Les prêts et emprunts entre deux entreprises sont en principe des opérations de banque, réservées aux établissements de crédit en vertu de la loi bancaire de 1984.

Plusieurs exceptions ont toutefois été prévues par l'article L511-7, 3° du code monétaire et financier qui précise que le monopole bancaire ne peut interdire de :

Procéder à des opérations de trésorerie avec des sociétés ayant avec elle, directement ou indirectement, des liens de capital conférant à l'une des entreprises liées un pouvoir de contrôle effectif sur les autres.

 

Quelles formes peut prendre la gestion de trésorerie dans un groupe ?

La gestion de trésorerie dans un groupe de sociétés peut prendre plusieurs formes. La plus simple est probablement ce que l'on appelle le netting. Une simple technique de compensation des règlements entre sociétés du groupe, bilatérale ou multilatérale. Cette technique permet de limiter les frais financiers et de transmettre à chaque filiale, des flux libellés dans sa propre devise.

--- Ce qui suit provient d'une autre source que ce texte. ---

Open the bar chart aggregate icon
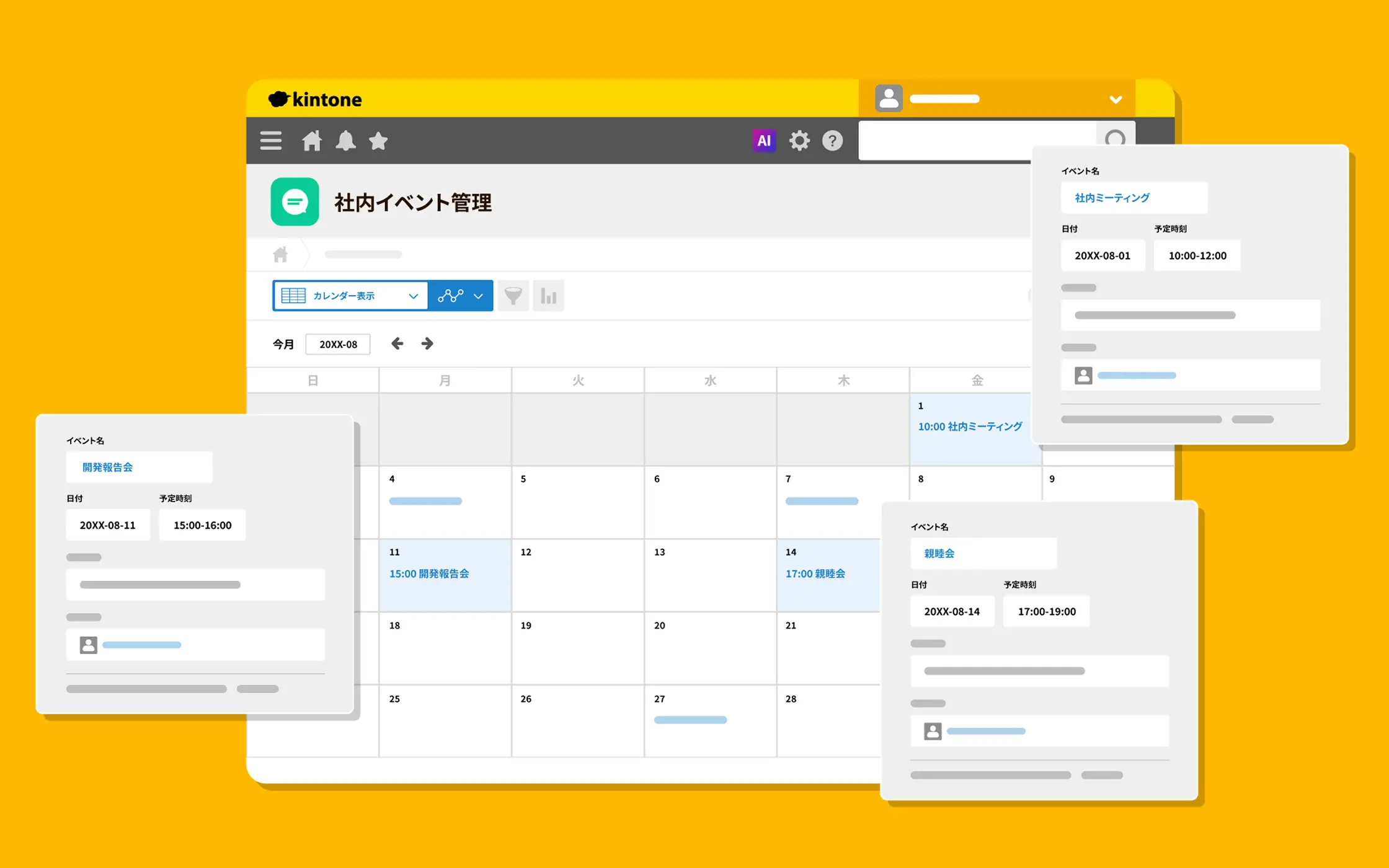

La seconde technique est le cash-pooling ou centralisation de trésorerie. C'est une compensation des soldes créditeurs et débiteurs des comptes bancaires de toutes les sociétés du groupe avec soit une fusion d'échelles pour diminuer les intérêts débiteurs calculés sur des comptes ouverts dans une même banque, soit d'une véritable centralisation, par exemple à l'aide d'un compte pivot.

Les comptes courants secondaires peuvent alors être mis à zéro de manière systématique (cash-pooling zéro balance), faire l'objet d'un transfert de fonds de sécurité après leur mise à zéro (cash-pooling target balance) ou faire l'objet d'une mise à zéro lorsqu'un seuil de déclenchement est dépassé (cash-pooling trigger balance).

La même centralisation peut se faire devise par devise, être directe ou indirecte (passer par des comptes reflets dont le solde est l'inverse de celui du compte pivot) et même faire l'objet de transferts automatiques de fonds.

 

Qu'est-ce qu'une « société pivot » ?

On distingue généralement la convention dite de pool qui permet de centraliser les soldes de trésorerie via la société pivot de la convention d'omnium. Dans la première, les filiales conservent une certaine autonomie financière alors que dans la seconde, la société pivot dispose d'un mandat pour gérer toutes les opérations de trésorerie du groupe.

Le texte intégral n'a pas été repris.